Powering the Future: How Batteries Are Revolutionizing Energy Storage

1. Technical Principles of Different Types of Energy Storage Batteries

        Lithium-ion batteries are primarily composed of a positive electrode, a negative electrode, an electrolyte, and a separator. During charging, lithium ions in the positive electrode are deintercalated, passing through the electrolyte and the separator to be embedded in the negative electrode, while electrons travel through an external circuit to the negative electrode. During discharge, lithium ions are deintercalated from the negative electrode, returning to the positive electrode through the electrolyte, while electrons flow through an external circuit to the positive electrode, generating an electric current. Sodium-ion batteries have a similar structure to lithium-ion batteries. During charging, sodium ions are deintercalated from the positive electrode and embedded in the negative electrode, while during discharge, sodium ions return from the negative electrode to the positive electrode. Lead-acid batteries use lead dioxide as the positive electrode, spongy lead as the negative electrode, and sulfuric acid as the electrolyte. During charging, the lead dioxide in the positive electrode and the spongy lead in the negative electrode are converted to lead sulfate, respectively, while the reverse occurs during discharge.

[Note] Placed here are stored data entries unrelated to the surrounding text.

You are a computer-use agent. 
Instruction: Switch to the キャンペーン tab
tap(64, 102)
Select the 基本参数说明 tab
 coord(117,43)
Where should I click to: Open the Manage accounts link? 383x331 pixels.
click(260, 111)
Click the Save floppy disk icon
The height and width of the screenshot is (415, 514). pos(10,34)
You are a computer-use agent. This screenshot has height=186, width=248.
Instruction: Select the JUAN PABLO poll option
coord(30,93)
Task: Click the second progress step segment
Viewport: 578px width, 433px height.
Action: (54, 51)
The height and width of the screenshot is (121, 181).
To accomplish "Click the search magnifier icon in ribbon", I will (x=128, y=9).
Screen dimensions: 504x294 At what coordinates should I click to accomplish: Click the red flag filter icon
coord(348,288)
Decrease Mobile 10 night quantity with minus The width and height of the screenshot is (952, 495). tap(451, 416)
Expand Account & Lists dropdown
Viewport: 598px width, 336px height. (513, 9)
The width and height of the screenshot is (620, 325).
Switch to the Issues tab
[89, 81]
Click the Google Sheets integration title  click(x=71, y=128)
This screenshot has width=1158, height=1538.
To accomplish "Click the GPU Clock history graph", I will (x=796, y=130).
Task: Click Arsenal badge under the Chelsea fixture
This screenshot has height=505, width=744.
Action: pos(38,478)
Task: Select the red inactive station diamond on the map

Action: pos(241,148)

2. Performance Characteristics, Advantages, and Disadvantages of Various Energy Storage Batteries

        Lithium-ion batteries offer high energy density and a long cycle life of 300-500 cycles (lithium iron phosphate batteries offer over 1500 cycles), but they are relatively expensive and pose safety risks such as overcharging and over-discharging. Lead-acid batteries are mature technology, offer good safety and environmental performance, and are relatively low in cost. However, they have low energy density and a short cycle life, typically less than 200 cycles, and are contaminated by heavy metals. Sodium-ion batteries are abundant and inexpensive, and using aluminum sheets as current collectors can further reduce costs. They also have high specific capacity, strong diffusion capacity, and low desolvation energy. However, their energy density and cycle life currently lag behind those of lithium-ion batteries.

3. Energy Storage Battery Applications

    In grid energy storage, lithium iron phosphate batteries, due to their low cost and high safety, are often used for peak shaving and valley filling. For example, they charge during low-demand periods and discharge during peak periods, alleviating pressure on the grid. For new energy vehicles, lithium-ion batteries, with their high energy density and long lifespan, have become the mainstream choice, providing long-lasting power. In renewable energy grid integration scenarios, energy storage batteries can smooth out fluctuations in intermittent power sources like wind and solar, reducing impact on the grid and increasing renewable energy utilization. Both lead-acid and lithium-ion batteries are used in behind-the-meter energy storage, allowing users to charge when electricity prices are low and discharge when prices are high, saving electricity costs.